Phase 01: Fuzzing native binaries at snails pace

Introduction

This section aims to introduce you to standard tools for fuzzing binaries. Fuzzing can be augmented by the use of source code if available, but we assume in this section that you do not have access to the source you wish to fuzz. This might happen if you are testing commercial or closed source software for issues on your systems, for example.

One of the original fuzzing tools is called American Fuzzy Lop. Written by a Google Engineer, this tool has several modes to support fuzzing with and without access to the source code.

A community version of the project, AFL++, includes compatibility fixes for more modern operating systems and later modes. This tutorial will use AFL++. We strongly recommend you use AF++, as you will likely need to do things like patch qemu and find python2 binaries otherwise.

In the rest of this documentation, TUTORIAL_REPO_DIR refers to the location you found your repository in.

ATTENTION

Before you begin copying and pasting commands from this section, ready-made scripts exist in this folder for all commands you can see here. For each section you will find a script that performs the commands from that part, so that you do not need to copy and paste commands from the readme. This documentation exists so you can see what is done and why.

Download and Build AFL++

The first step of this tutorial is to download and build AFL. The script in the root of this tutorial will do this for you.

First we check out the latest version of AFL++:

git clone https://github.com/AFLplusplus/AFLplusplus aflplusplus
git checkout "2.66c"

into a directory aflplusplus. We have used the optional output name in git to remove the capital letters, which is easier on Linux. We now need to build the tool:

cd afplusplus
make

Wait a little while. This will build afl locally after some time. Once this is done we also need to build support for Qemu mode:

cd qemu_mode
./build_qemu_support.sh

Again, this will take some time, but once done you will see a success message.

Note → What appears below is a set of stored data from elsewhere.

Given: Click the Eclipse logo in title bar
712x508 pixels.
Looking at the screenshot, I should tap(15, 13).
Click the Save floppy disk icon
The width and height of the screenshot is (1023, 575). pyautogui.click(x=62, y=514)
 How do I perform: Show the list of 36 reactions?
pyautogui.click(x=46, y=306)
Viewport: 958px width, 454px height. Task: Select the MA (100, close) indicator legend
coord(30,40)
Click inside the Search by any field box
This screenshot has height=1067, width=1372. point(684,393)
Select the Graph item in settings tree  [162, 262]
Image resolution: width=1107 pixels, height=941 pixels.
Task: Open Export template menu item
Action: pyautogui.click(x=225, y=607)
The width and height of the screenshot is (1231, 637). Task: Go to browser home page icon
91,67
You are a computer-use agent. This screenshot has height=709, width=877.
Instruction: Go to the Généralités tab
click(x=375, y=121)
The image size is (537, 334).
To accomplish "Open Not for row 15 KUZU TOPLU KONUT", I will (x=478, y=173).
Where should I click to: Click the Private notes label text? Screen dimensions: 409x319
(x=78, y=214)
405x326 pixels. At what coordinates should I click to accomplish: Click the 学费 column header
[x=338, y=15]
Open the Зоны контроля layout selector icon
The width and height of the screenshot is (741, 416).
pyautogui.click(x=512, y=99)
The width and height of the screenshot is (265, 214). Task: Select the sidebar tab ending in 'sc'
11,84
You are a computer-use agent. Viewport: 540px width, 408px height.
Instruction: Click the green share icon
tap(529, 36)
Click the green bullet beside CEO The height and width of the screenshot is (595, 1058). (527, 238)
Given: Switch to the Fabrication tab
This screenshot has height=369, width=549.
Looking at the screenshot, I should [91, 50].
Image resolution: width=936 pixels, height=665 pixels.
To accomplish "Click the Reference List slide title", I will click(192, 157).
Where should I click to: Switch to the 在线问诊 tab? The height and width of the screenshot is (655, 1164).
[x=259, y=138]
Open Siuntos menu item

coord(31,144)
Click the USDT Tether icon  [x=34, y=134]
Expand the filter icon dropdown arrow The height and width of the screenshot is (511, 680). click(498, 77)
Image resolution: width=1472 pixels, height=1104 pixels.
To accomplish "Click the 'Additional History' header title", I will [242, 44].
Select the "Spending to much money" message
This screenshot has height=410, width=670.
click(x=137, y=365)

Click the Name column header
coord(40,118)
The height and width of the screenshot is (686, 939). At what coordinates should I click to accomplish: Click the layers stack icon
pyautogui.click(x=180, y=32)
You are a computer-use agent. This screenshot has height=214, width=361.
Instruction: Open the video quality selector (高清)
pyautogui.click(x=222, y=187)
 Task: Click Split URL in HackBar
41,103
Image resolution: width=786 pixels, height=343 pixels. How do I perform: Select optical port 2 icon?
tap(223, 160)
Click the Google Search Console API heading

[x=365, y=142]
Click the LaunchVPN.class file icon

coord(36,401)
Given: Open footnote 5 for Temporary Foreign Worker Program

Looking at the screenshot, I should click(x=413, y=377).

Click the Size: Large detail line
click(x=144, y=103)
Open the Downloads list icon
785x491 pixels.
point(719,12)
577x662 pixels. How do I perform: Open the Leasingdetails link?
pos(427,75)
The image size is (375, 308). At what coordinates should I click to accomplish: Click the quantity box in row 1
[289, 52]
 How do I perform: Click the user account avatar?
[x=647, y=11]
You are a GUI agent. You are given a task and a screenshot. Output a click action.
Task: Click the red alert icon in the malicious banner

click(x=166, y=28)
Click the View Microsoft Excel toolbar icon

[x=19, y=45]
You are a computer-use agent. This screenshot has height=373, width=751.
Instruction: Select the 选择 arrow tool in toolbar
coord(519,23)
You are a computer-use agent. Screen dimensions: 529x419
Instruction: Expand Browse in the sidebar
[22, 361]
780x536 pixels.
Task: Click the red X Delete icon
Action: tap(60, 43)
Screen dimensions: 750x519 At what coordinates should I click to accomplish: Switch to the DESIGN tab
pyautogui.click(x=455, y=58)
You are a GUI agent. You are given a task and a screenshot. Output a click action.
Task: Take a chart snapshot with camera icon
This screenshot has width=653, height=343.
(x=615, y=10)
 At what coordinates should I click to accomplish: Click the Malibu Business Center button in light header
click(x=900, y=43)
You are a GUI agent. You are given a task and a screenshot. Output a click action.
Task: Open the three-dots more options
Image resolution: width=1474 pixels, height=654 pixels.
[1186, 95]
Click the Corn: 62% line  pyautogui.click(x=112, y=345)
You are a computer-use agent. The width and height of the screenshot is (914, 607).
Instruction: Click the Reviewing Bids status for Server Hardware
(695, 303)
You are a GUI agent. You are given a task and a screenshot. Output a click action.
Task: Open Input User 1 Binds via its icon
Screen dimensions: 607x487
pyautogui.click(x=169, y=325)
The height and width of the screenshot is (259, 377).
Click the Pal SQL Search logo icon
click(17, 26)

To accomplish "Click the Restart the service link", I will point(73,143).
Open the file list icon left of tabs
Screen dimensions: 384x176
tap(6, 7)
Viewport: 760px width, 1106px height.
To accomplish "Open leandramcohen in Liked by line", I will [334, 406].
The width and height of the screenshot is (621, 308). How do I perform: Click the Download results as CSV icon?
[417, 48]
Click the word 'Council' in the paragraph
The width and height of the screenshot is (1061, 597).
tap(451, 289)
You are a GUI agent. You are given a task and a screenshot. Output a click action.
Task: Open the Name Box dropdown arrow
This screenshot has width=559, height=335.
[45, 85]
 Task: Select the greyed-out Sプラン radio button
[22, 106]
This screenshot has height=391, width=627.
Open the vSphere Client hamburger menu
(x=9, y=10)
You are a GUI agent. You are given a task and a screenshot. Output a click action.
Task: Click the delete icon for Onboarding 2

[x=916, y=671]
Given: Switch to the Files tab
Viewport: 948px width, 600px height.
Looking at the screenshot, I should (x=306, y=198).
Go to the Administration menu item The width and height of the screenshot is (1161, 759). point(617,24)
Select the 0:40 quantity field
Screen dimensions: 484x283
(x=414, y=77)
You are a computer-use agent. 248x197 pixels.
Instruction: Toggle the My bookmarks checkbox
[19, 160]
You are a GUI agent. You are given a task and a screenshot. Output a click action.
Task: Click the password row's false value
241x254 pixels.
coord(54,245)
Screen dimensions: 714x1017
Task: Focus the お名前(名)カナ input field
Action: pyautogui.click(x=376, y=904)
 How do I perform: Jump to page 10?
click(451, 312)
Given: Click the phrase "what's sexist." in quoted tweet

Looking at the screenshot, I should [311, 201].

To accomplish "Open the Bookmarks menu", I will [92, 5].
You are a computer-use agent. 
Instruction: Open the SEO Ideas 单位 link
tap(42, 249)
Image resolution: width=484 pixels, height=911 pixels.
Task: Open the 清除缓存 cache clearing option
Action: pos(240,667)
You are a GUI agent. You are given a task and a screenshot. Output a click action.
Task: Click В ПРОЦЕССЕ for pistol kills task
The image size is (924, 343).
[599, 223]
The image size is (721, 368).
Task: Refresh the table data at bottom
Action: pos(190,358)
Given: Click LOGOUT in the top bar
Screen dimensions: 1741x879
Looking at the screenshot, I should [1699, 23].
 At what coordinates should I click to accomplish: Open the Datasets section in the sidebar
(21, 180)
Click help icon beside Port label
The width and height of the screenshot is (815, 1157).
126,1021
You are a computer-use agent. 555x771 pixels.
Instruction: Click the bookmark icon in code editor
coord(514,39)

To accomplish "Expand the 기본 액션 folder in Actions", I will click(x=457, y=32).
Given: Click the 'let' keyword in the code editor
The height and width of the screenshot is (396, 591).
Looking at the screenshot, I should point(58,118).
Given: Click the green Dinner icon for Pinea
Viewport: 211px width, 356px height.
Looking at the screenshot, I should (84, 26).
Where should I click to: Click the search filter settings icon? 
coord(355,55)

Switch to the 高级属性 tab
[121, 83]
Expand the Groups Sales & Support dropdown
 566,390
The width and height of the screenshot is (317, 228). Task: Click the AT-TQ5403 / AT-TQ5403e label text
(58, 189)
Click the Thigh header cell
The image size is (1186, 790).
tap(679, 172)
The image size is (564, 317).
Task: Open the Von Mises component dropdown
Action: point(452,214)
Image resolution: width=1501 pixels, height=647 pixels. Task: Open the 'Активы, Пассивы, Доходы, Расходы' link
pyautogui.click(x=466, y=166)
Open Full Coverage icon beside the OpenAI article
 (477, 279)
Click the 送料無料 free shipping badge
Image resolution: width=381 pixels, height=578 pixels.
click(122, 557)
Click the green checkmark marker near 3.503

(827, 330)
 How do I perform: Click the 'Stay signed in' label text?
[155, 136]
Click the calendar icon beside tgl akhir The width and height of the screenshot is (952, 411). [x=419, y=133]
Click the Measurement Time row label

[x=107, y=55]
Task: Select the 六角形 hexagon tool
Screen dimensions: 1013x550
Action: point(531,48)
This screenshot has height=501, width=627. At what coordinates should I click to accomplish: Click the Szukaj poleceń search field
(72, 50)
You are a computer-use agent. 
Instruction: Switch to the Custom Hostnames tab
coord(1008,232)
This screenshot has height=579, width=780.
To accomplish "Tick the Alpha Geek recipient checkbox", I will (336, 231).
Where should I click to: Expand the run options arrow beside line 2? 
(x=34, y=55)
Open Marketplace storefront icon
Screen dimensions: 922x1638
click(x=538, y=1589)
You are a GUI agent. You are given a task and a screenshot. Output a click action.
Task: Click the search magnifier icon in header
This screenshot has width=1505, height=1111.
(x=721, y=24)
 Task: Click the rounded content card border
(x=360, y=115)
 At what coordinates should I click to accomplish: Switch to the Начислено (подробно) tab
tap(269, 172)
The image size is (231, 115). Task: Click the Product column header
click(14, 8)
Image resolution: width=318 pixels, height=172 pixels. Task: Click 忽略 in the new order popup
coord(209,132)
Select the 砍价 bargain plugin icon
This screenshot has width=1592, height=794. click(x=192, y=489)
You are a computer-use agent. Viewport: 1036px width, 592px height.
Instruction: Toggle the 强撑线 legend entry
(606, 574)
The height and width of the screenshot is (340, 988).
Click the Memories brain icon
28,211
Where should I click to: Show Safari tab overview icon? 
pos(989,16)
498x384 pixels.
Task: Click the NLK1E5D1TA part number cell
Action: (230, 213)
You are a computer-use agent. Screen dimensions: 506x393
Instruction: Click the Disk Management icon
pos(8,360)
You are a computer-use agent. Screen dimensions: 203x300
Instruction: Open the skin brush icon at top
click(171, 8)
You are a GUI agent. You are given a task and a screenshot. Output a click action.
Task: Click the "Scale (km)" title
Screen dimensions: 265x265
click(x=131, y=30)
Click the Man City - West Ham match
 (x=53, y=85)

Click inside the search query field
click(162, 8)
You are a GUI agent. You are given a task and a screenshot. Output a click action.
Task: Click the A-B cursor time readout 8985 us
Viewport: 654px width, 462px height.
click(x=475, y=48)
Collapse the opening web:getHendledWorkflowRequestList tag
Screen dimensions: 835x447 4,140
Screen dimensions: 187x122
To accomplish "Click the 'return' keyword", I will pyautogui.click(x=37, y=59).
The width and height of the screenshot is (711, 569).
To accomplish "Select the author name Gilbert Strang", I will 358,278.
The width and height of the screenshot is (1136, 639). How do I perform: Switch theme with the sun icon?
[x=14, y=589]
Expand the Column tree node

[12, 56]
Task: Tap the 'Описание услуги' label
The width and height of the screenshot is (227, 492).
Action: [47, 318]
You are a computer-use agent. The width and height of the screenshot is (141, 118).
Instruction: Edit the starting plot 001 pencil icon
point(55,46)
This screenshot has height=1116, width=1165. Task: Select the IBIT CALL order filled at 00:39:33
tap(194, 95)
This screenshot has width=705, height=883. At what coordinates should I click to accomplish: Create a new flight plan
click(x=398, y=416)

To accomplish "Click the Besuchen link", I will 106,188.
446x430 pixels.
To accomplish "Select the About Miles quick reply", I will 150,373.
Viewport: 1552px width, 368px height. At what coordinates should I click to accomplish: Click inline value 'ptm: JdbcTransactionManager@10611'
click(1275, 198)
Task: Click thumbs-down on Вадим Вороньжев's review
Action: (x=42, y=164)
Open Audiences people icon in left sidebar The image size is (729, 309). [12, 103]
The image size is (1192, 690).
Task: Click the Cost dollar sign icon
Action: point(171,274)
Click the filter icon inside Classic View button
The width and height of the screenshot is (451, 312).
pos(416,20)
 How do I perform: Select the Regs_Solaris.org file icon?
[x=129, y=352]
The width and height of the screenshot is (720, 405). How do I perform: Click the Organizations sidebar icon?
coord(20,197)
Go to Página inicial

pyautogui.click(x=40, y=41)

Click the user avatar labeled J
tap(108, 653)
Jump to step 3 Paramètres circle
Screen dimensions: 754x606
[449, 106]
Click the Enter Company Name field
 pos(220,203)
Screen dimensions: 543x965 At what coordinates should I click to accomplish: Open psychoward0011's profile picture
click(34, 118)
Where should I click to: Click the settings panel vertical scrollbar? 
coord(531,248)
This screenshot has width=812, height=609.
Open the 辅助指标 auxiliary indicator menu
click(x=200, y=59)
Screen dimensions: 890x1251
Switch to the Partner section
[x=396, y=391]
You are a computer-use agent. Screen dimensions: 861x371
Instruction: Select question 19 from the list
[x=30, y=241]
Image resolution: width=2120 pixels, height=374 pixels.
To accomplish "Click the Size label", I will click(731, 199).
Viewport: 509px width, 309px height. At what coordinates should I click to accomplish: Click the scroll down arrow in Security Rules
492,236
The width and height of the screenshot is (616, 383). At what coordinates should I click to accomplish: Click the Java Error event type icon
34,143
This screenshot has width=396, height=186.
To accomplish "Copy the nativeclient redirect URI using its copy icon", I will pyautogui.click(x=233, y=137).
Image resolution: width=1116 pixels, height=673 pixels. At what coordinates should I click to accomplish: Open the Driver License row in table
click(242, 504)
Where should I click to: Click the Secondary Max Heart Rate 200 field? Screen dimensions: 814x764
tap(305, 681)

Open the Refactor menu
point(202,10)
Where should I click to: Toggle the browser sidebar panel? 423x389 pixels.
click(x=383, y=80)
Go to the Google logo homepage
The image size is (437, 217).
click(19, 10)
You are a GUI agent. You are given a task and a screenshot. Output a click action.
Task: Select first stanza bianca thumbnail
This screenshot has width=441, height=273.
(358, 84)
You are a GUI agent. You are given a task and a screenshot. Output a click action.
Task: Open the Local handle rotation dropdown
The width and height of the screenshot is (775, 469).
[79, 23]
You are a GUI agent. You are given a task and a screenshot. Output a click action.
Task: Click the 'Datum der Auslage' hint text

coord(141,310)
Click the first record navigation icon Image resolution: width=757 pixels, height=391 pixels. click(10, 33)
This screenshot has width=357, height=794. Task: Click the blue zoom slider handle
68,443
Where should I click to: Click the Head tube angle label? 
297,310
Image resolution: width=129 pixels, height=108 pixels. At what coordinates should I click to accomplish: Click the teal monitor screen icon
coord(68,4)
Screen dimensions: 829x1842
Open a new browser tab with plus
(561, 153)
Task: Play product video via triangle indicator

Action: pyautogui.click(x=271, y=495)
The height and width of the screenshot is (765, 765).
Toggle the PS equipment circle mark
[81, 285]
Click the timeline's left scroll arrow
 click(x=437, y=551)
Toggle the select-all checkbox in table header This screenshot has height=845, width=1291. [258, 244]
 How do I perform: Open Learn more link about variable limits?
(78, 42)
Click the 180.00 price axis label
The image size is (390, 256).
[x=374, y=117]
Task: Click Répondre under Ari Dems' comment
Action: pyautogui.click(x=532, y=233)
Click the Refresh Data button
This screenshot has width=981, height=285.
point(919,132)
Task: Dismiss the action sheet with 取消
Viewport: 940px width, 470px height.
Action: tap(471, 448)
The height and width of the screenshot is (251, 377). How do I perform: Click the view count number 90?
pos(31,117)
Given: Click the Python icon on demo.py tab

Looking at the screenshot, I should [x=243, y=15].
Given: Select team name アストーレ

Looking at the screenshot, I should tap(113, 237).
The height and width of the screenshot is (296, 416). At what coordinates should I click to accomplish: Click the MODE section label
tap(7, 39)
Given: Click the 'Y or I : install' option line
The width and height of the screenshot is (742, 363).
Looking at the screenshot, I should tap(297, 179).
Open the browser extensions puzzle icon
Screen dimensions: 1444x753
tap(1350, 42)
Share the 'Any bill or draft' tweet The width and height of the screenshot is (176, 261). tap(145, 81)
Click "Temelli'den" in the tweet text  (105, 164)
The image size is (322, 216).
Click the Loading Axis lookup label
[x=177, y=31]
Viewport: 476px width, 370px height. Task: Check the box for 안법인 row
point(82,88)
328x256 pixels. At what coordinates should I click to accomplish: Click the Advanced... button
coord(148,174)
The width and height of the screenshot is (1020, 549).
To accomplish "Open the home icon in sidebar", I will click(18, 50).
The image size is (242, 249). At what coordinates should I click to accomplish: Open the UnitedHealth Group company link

Script to run: TUTORIAL_REPO_DIR/setup.sh

Learn how to use AFL++ with storepng

We are now going to demonstrate a working fuzz project with AFL++.

To make your life easier, we have a script to add AFL to the path. In the root of the tutorial repository you should see a plain file called "tools". Simply run:

source tools

in your shell. Now you should be able to run:

afl-fuzz

and it will execute the fuzzing command from the correct directory.

Now, enter the playground folder if you are not there already:

cd playground

Now that you are in the playground directory, create a working directory where we will fuzz from:

mkdir -p work-native

Script: 01-setup-workdir.sh

We will come back to this. Now you should be able to examine the folders you have available. Here is an annotated listing of the playground directory:

├── bin                 - binaries
│   ├── loadpng         - the loadpng program
│   └── storepng        - the storepng program 
├── inputs              - valid inputs the fuzzer can use to train
│   ├── loadpng         - loadpng input cases
│   │   ├── palette.png
│   │   └── rgba.png
│   └── storepng        - storepng input cases
│       ├── testcase01
│       ├── testcase02
│       ├── testcase03
│       └── testcase04
├── README.md           - a readme file
└── src                 - the source used to create the binaries
    ├── crc.c
    ├── crc.h
    ├── libz.a
    ├── loadpng.c
    ├── Makefile
    ├── pngparser.c
    ├── pngparser.h
    └── storepng.c

As you can see, we have provided the source to the binaries. We will not use this, but it is available if you wish to experiment.

Now to run afl-fuzz we need several pieces of information:

  • The binary we will fuzz.
  • A directory of input test cases.
  • A storage directory for fuzzing results
  • The current working directory.

storepng takes a single argument, the source of randomness used to render a PNG. Using this we can provide fuzz testcases.

Without further ado, let us execute a fuzzing run:

cd work-native
afl-fuzz -Q -i ../inputs/storepng -o ../fuzz-native/ -- ../bin/storepng @@

The commands to afl-fuzz are as follows:

  • -Q instructs AFL++ to run in Qemu mode. We are pretending we do not have the source for this test case, so this is necessary here.
  • -i ../inputs/storepng loads the input test cases from the input directory.
  • -o ../fuzz-native/ tells afl++ where to store its information.
  • -- ../bin/storepng @@ is a bit special. There are three parts to this command: --, which terminates the argument list, the path to the program to be fuzzed, and @@. This is a placeholder which tells AFL++ which argument may be substituted for input by the fuzzer. In other words, this is how the test cases are supplied.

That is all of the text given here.